Through the labyrinthine halls of the Morrill Science Center, tucked away behind the 250-specimen collection of the Rausch Mineral Gallery, University of Massachusetts students can, very circuitously, find their way to the newly-created Lawrence Osborn Fossil Collection.
The new addition to the UMass geosciences department is open to the public weekly from 9 a.m. to 5 p.m. in room 243A of Morrill, showcasing a wide array of fossils from countries all across the world, including Canada, Russia, China and Mongolia.
From 200-million-year-old dinosaur tracks found in Western Massachusetts to the cast of a 150-million-year-old primeval bird found in Blumenberg, Germany, the collection hosts both materials that the geosciences department took out of storage to put on display, as well as donated materials.
"This was an opportunity for us to really showcase some things that we had in our own collection for many, many years," Julie Brigham-Grette, professor and department head of the geosciences department, said. "All the fossils you see here are from the major periods of geologic time."
The display cases are ordered so that the younger fossils are on the right-most side of the room, while the oldest are on the left. The first, left-most cabinet displays fossils originally owned by the geosciences department, including smaller fossils of ferns, feathers and other materials. These materials are shown to students in the History of Life course. According to Brigham-Grette, the specimens are taken out of their display cases, shown to students and put back in after.
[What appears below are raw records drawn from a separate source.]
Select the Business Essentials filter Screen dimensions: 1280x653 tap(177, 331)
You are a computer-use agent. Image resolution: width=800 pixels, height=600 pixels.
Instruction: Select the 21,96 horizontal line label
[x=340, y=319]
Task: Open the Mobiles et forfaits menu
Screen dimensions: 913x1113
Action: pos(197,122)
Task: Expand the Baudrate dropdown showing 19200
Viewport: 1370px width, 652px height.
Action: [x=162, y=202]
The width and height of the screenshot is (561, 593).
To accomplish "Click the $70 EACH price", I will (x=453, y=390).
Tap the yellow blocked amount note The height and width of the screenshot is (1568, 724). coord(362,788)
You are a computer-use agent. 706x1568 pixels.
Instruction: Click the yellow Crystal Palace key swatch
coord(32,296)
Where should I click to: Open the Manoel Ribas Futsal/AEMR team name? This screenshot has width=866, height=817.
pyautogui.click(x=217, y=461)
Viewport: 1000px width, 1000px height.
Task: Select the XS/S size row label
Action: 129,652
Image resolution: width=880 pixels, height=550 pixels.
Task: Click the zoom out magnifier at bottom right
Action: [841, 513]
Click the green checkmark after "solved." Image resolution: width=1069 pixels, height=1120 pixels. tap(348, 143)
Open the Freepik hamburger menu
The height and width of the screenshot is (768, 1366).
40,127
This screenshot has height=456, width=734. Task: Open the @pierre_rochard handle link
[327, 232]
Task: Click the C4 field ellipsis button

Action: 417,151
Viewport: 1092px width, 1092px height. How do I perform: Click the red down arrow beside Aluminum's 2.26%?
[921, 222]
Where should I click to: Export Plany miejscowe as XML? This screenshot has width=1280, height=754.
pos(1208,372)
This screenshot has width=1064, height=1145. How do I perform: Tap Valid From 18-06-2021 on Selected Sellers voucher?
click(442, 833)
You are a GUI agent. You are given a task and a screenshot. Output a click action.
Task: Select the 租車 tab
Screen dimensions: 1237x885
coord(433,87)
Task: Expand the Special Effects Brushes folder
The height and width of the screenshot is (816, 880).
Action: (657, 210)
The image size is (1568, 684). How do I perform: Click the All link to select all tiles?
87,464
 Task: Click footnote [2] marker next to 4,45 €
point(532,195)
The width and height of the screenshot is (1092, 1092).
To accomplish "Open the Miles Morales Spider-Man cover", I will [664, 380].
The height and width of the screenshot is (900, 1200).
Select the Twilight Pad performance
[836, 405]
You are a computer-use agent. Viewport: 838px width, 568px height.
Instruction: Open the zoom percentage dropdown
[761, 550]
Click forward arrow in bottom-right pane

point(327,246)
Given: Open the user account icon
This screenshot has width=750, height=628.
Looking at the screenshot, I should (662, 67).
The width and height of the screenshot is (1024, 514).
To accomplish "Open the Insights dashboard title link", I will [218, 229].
One fossil of a plant, owned by the UMass geosciences department, is on display in the Lawrence Osborn Fossil Collection on Monday, Jan. 22, 2018.
"It's cool just to have a place to show undergrads and people who come into the lab what paleontology is all about, because I think people think of fossils, and they don't know what we do with them," said Raquel Bryant, a graduate student in the geosciences department studying paleoceanography and micropaleontology.
In honor of one of its main donors, the gallery was named after amateur paleontologist Lawrence Osborn, who donated about a third of what is now the current collection, according to UMass News and Media Relations.
Osborn, a former UMass executive director of planned giving, would accompany paleontologists on digs and collect fossils with them, Brigham-Grette said. When Osborn decided to retire from UMass, he wanted to move to Hawaii, but didn't want to move his collection with him. Instead, he chose to have it to stay at UMass, next to the mineral collection.
"Rock, mineral, and fossil collections within universities and colleges are very important resources, as they allow the students in those institutions access to the collections through research, curating, and learning activities," stated third-year doctoral student in micropaleontology Adriane Lam on her 'Time Scavengers' blog.
Lam helped curate the collection with her advisor, Professor Mark Leckie of the department of geosciences, and her fellow graduate student Serena Dameron, who is studying paleoceanography and micropaleontology. Dameron recalled going to Osborn's home to collect all his fossils, box them up carefully, bring them to UMass and then put them in the display cases - cabinets that were also found in Osborn's home.
"Honestly, I love all science. I'm attracted to all of it, so I can get very distracted by it all," Dameron said. "Just being able to hold those fossils is very exciting."
Brigham-Grette was particularly drawn to a plaster cast of the primeval bird, the Archaeopteryx, calling it the collection's most famous specimen.
The plaster cast of an Archaeopteryx, whose original fossil is located in Berlin, is on display in the Lawrence Osborn Fossil Collection on Monday, Jan. 22, 2018.
"This is very special because this is the most famous Archaeopteryx ever found in the geologic record," Brigham-Grette said, mentioning that the German museum that houses the original fossil made six plaster casts of the original. "If you think of 'Jurassic Park' and those flying dinosaurs, [the Archaeopteryx is] one of them."
Other specimens include fossil plants and marine and land animals, as well as a clay sculpture that replicates an actual dinosaur egg, except inside the clay egg, there rests a tiny dinosaur in the fetal position.
The clay sculpture of a baby dinosaur in an egg is on display in the Lawrence Osborn Fossil Collection on Monday, Jan. 22, 2018
"I think we would be in a better place as a department if we could get more students to just take geology even as a [general education requirement]," said Bryant, who views earth sciences as an especially important subject when people are thinking about climate change. "To actually understand what's happening on the planet is the strongest defense against deniers. It's kind of a galvanizing force to do better."